Precise copying is required. Return the data below in full.

**Records for the task:**

········

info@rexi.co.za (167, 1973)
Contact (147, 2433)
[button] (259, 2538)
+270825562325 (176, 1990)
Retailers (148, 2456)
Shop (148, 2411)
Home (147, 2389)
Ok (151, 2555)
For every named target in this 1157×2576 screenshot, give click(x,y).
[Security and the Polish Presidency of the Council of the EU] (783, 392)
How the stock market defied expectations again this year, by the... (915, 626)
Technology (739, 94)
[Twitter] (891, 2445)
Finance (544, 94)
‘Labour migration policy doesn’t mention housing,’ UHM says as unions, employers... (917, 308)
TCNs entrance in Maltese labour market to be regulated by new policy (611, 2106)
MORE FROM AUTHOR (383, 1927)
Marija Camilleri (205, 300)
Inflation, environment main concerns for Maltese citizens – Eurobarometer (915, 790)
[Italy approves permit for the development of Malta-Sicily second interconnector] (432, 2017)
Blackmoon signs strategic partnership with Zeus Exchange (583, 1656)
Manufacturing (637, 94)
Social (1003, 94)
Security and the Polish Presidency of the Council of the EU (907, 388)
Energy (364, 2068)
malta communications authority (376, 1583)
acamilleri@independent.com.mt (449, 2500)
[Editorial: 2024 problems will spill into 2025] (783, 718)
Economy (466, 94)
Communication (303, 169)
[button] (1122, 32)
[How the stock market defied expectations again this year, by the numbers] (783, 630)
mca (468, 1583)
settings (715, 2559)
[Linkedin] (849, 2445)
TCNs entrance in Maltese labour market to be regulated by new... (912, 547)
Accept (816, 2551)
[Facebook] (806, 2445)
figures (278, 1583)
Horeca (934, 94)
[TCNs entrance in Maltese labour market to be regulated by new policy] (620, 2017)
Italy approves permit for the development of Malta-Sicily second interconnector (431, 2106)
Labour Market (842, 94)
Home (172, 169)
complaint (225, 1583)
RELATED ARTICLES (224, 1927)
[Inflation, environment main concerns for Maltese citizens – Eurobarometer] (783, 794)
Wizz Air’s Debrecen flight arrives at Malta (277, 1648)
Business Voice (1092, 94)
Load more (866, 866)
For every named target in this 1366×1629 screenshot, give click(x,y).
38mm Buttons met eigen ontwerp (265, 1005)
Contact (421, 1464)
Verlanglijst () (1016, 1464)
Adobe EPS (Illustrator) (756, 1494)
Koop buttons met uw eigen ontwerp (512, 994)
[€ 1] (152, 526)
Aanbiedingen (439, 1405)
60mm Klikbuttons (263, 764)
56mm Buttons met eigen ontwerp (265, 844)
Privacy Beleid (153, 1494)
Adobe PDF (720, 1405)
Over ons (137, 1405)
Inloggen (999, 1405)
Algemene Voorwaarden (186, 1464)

········

**Exercise response:**
info@rexi.co.za (167, 1973)
Contact (147, 2433)
[button] (259, 2538)
+270825562325 (176, 1990)
Retailers (148, 2456)
Shop (148, 2411)
Home (147, 2389)
Ok (151, 2555)
For every named target in this 1157×2576 screenshot, give click(x,y).
[Security and the Polish Presidency of the Council of the EU] (783, 392)
How the stock market defied expectations again this year, by the... (915, 626)
Technology (739, 94)
[Twitter] (891, 2445)
Finance (544, 94)
‘Labour migration policy doesn’t mention housing,’ UHM says as unions, employers... (917, 308)
TCNs entrance in Maltese labour market to be regulated by new policy (611, 2106)
MORE FROM AUTHOR (383, 1927)
Marija Camilleri (205, 300)
Inflation, environment main concerns for Maltese citizens – Eurobarometer (915, 790)
[Italy approves permit for the development of Malta-Sicily second interconnector] (432, 2017)
Blackmoon signs strategic partnership with Zeus Exchange (583, 1656)
Manufacturing (637, 94)
Social (1003, 94)
Security and the Polish Presidency of the Council of the EU (907, 388)
Energy (364, 2068)
malta communications authority (376, 1583)
acamilleri@independent.com.mt (449, 2500)
[Editorial: 2024 problems will spill into 2025] (783, 718)
Economy (466, 94)
Communication (303, 169)
[button] (1122, 32)
[How the stock market defied expectations again this year, by the numbers] (783, 630)
mca (468, 1583)
settings (715, 2559)
[Linkedin] (849, 2445)
TCNs entrance in Maltese labour market to be regulated by new... (912, 547)
Accept (816, 2551)
[Facebook] (806, 2445)
figures (278, 1583)
Horeca (934, 94)
[TCNs entrance in Maltese labour market to be regulated by new policy] (620, 2017)
Italy approves permit for the development of Malta-Sicily second interconnector (431, 2106)
Labour Market (842, 94)
Home (172, 169)
complaint (225, 1583)
RELATED ARTICLES (224, 1927)
[Inflation, environment main concerns for Maltese citizens – Eurobarometer] (783, 794)
Wizz Air’s Debrecen flight arrives at Malta (277, 1648)
Business Voice (1092, 94)
Load more (866, 866)
For every named target in this 1366×1629 screenshot, give click(x,y).
38mm Buttons met eigen ontwerp (265, 1005)
Contact (421, 1464)
Verlanglijst () (1016, 1464)
Adobe EPS (Illustrator) (756, 1494)
Koop buttons met uw eigen ontwerp (512, 994)
[€ 1] (152, 526)
Aanbiedingen (439, 1405)
60mm Klikbuttons (263, 764)
56mm Buttons met eigen ontwerp (265, 844)
Privacy Beleid (153, 1494)
Adobe PDF (720, 1405)
Over ons (137, 1405)
Inloggen (999, 1405)
Algemene Voorwaarden (186, 1464)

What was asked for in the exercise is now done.